Tuesday, October 02, 2007

Report: State Dept., Blackwater cooperated to neutralize killings

By WARREN P. STROBEL | McClatchy Newspapers | October 2, 2007

State Department officials worked closely with the private security contractor Blackwater USA to play down incidents in which company operatives killed innocent Iraqis, according to Blackwater and State Department documents obtained by a congressional committee.

When a drunken Blackwater contractor killed a bodyguard of Iraq's vice president last Christmas Eve, the State Department helped spirit the contractor out of the country within 36 hours, according to the report, released Monday by Democrats on the House Oversight and Government Reform Committee.

Officials in Baghdad and Washington then dickered with Blackwater on the compensation for the family of the guard, Raheem Khalif. An unnamed official in the State Department's Diplomatic Security service complained that the $250,000 payment proposed by the U.S. Embassy in Baghdad was too much, because it might lead Iraqis to "try to get killed so as to set up their family financially," according to a State Department e-mail obtained by the committee.

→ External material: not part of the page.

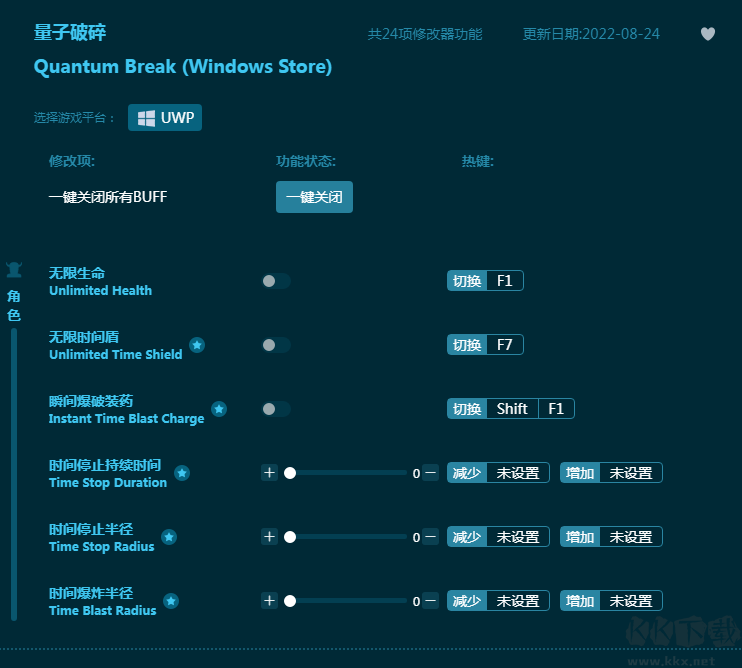Click the heart favorite icon
The image size is (742, 668).
[x=708, y=34]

When a Blackwater contract employee killed an Iraqi in Hillah in June 2005, the State Department asked the firm to pay $5,000 in compensation. "(W)e are all better off getting this case - and any similar cases - behind us quickly," a department official wrote.

The disclosures appear to contradict past claims by State Department officials that they aggressively investigated wrongdoing by Blackwater. The company has received $835 million in contracts to guard U.S. civilians in Iraq.

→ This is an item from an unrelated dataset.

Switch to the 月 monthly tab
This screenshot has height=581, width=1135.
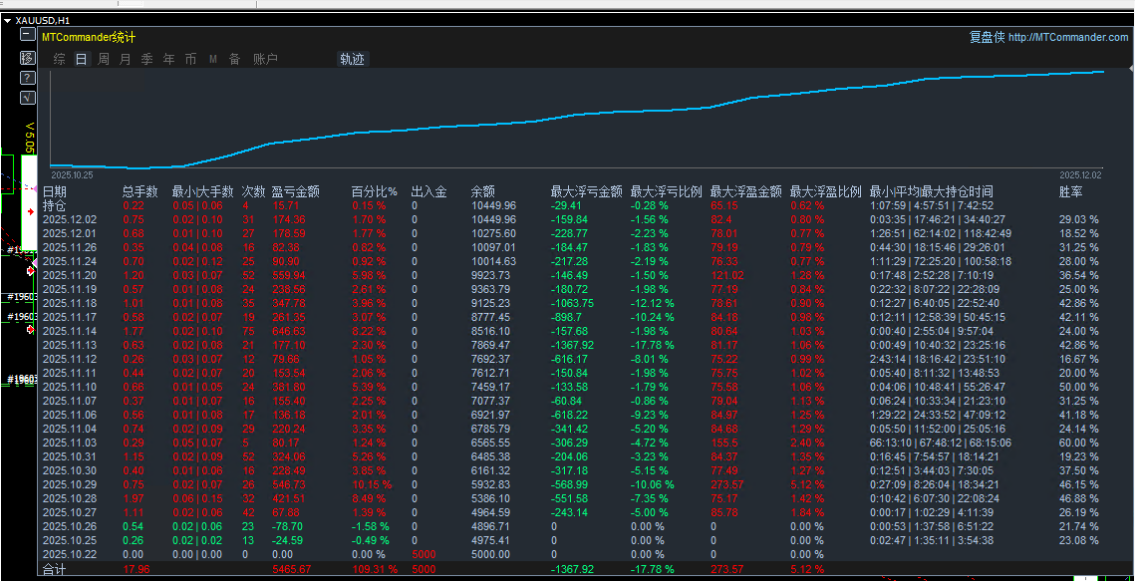[x=124, y=58]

Blackwater has come under heightened scrutiny since a shooting Sept. 16 in Baghdad that left 11 Iraqis dead. On Monday, the FBI said it has begun a criminal investigation.

"At the request of the Department of State, the Federal Bureau of Investigation is sending a team to Iraq to assist in the ongoing investigation into the September 16, 2007, shooting incident allegedly involving Blackwater employees," FBI Special Agent Richard Kolko said in a statement.

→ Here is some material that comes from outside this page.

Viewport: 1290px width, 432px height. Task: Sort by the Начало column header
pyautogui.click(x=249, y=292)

The memorandum released Monday by the House committee's Democratic staff describes other questionable incidents.

On Sept. 24, 2006, a Blackwater detail driving on the wrong side of the road caused a red Opal driven by an Iraqi to skid into a Blackwater vehicle, hit a telephone pole and burst into flames. Blackwater personnel collected people and equipment from their disabled vehicle and left without aiding those in the Iraqi vehicle, described as being "in a ball of flames," according to a company report.

On Nov. 28, 2005, a Blackwater motorcade making a round-trip journey to Iraq's Oil Ministry collided with 18 different vehicles, according to another company document. Team members' written accounts of the incident were found by the company to be "invalid, inaccurate and, at best, dishonest reporting."

No employee of a private military contractor has been criminally charged for actions in Iraq.

Blackwater spokeswoman Anne Tyrrell didn't return phone calls and e-mails seeking comment. She told the Associated Press: "We look forward to setting the record straight on this and other issues" at a hearing Tuesday of the House Oversight and Government Reform Committee. Three senior State Department officials are also to testify.

State Department spokesman Tom Casey said, "We are scrupulous in terms of oversight and scrutiny, not only of Blackwater but of all our contractors."

The committee staff working for Rep. Henry Waxman, D-Calif., also reported, based on company documents, that Blackwater has fired 122 employees for misconduct under the State Department contracts.